Date Night, Past and Present

Tonight, while my parents are at Shaker Village celebrating their 35th wedding anniversary, Andy and I hired a babysitter to watch all three kids for the first time and we dined at Brio where I had the lobster ravioli and Andy had some sort of chicken pasta dish and then we saw Woody Allen’s “Midnight in Paris,” which we both enjoyed, and I wore my nest egg necklace and a new, cream-colored cotton skirt, and only called the babysitter once (for which I was proud).

The children were fine. We are all fine.

Me, especially.

The night out was much needed. And upon returning home, Sophie heard my voice in her sleep. And woke. “Mama?” I went upstairs, cupping the back of her head with my hand, guiding her back to bed. I pulled the quilt all the way up to her neck, something I remember my Grandma doing once, when we spent the night at her house. Sophie smiled. I crawled into bed with her. She really smiled.

Available records:
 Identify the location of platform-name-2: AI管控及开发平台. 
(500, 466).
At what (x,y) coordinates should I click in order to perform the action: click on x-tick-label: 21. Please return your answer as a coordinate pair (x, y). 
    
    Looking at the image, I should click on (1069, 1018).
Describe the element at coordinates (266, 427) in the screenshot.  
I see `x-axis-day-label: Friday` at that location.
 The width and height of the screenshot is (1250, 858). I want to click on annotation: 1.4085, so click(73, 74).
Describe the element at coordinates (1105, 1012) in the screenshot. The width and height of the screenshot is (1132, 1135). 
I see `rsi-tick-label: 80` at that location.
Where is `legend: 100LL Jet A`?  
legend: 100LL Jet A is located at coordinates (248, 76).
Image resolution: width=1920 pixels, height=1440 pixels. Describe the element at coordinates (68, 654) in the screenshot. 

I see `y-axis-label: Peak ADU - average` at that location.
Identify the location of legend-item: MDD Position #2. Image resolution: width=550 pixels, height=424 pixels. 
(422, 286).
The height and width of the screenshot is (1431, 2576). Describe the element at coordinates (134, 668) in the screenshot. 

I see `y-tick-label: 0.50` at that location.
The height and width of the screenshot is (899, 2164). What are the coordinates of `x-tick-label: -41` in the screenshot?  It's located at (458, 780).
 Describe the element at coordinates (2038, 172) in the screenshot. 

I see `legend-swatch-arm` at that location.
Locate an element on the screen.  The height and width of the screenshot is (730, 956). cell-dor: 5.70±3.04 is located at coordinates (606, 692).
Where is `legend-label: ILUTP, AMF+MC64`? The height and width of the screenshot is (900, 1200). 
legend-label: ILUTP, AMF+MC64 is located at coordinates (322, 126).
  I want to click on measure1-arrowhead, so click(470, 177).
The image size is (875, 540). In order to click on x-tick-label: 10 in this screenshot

Problem 1: In the date night piece, why did Sophie wake when the writer got home? Answer in one to three sentences.
Problem 2: Return everything in the records from the line containing "is (900, 1200)." down to the last line of the records, including both.
The records are unrelated to the date night piece.

Task response 1: Sophie woke because she heard the writer's voice in her sleep.

Task response 2:
Where is `legend-label: ILUTP, AMF+MC64`? The height and width of the screenshot is (900, 1200). 
legend-label: ILUTP, AMF+MC64 is located at coordinates (322, 126).
  I want to click on measure1-arrowhead, so click(470, 177).
The image size is (875, 540). In order to click on x-tick-label: 10 in this screenshot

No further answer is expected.